Overall, 77% of parents who participated in the family survey said they felt less rested, 71% reported feeling disconnected, 71% said they had less time for self care, and 69% reported feeling worried.
Those numbers were up from the researchers’ first survey last year (reported here) when 63% of Maritime parents who participated indicated they were feeling less rested during the early days of the pandemic.
“Almost three-quarters of families were feeling less rested, disconnected, had less time for self care, worried,” McIsaac said. “The impact on parents, on caregivers, was one thing that we heard again. A year later and it’s still certainly having an impact.”
As much as she enjoys having her daughter home, Falle is no exception there either. Like many parents juggling parenting, online learning and full-time jobs from home, she finds the experience exhausting.
Compared to pre-pandemic life, she said there is no time for self care and the only time she has to herself is when Evelyn is in bed asleep.
“She needs a lot of attention. My partner and I work from home right now so it’s been really hard to balance her needs versus what we need to do to do our work,” Falle said in an interview.
“We have a lot of online Zoom calls, so how do you keep her quiet, how do you keep her out of the room?”
Falle also worries that her daughter is getting less physical activity these days.

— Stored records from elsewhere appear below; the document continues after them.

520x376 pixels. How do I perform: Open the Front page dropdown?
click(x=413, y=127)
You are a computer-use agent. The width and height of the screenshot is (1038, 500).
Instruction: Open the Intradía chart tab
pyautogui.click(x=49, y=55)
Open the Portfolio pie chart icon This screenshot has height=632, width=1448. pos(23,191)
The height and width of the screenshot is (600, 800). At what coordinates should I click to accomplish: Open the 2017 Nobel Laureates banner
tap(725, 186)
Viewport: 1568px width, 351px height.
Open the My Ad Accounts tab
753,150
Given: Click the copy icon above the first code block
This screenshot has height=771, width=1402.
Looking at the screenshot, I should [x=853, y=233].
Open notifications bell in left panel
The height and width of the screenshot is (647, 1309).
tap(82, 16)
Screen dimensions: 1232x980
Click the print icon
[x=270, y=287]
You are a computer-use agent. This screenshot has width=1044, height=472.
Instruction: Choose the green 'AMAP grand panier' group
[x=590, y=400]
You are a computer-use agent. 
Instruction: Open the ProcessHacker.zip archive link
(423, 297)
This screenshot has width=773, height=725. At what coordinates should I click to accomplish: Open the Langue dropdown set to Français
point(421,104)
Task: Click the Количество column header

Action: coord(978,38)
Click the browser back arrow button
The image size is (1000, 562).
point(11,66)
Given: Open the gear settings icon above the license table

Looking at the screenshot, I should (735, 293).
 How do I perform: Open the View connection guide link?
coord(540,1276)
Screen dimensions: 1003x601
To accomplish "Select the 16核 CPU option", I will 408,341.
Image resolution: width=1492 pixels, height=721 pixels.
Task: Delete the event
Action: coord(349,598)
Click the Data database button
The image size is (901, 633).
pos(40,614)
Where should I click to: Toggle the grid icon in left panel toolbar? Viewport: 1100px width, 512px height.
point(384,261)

“That’s kind of a stress for us at the moment because it’s hard to get her to want to go outside if it’s just with me or her dad,” she said, adding that online spending has increased at her house as she searches for fun and educational items and activities to help keep her daughter entertained.
Most recently, she purchased a trampoline to encourage her to spend more time outside.
Falle said despite the challenges, she’s grateful to be able to spend time at home with her daughter at this stage of their lives.
“There will be no other time in her childhood or my working life that I’ll be able to do that with her,” she said. “So, whenever I get a little bit upset or a day or a moment is hard, I always think, ‘You know what? You’re very lucky that you’re able to be with her at this time.’”
Atlantic Canadian survey respondents reported spending more time playing together (58%), using screens together (61%), and cooking together (47%). In addition, 46% said they felt “closer to each other as a family.”
Participants were also asked about COVID-19 risk. Overall, 66% said they had self-isolated while awaiting COVID-19 test results, 65% said they had to keep their children home from child care due to symptoms of the virus, and 59% stated they were required to work outside of the home.
In addition, 46% felt their employment put them at increased risk of contracting the virus, and 23% had at least one person in their household deemed at increased risk.
McIsaac said more robust details from the survey will be available through the summer and fall, and they have peer-reviewed publications currently underway.
She believes these results are important because they help identify areas of concern where people may need support.
“If we want our children to be developing to their full potential, we need to ensure that parents have their full potential to provide them with that supportive environment,” she said.
“We need to pay attention to things now and also monitor things in the future. Similar to the impact on children. I think the aspect around social and emotional development will be something that we’ll need to continue to monitor.”